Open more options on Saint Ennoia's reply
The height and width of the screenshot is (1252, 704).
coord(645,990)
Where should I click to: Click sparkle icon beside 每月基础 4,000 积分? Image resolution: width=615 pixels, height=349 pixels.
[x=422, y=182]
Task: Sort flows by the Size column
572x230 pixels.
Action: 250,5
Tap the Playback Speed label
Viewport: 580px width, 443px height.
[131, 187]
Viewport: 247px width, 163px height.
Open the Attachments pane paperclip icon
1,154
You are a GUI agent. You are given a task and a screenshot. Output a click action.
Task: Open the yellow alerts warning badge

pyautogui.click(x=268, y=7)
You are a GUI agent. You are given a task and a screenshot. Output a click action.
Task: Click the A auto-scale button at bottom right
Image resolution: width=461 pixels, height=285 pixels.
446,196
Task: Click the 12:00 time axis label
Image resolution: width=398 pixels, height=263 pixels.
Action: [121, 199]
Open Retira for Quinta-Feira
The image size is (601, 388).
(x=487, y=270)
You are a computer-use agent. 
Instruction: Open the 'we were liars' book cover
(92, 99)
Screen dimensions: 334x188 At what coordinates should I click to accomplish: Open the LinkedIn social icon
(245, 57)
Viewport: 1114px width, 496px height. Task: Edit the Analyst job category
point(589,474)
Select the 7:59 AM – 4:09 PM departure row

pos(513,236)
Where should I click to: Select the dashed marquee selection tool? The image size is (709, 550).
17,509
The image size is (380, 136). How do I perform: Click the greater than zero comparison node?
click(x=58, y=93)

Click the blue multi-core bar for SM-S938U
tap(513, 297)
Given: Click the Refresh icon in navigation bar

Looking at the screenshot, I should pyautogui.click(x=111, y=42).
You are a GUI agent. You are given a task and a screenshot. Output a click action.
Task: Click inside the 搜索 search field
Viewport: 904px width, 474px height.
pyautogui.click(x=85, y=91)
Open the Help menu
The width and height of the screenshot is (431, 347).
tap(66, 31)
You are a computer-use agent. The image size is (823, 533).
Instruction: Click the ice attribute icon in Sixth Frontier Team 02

_ _ _ _

Copy out all lines above holding "label".

Response:
Tap the Playback Speed label
Task: Click the 12:00 time axis label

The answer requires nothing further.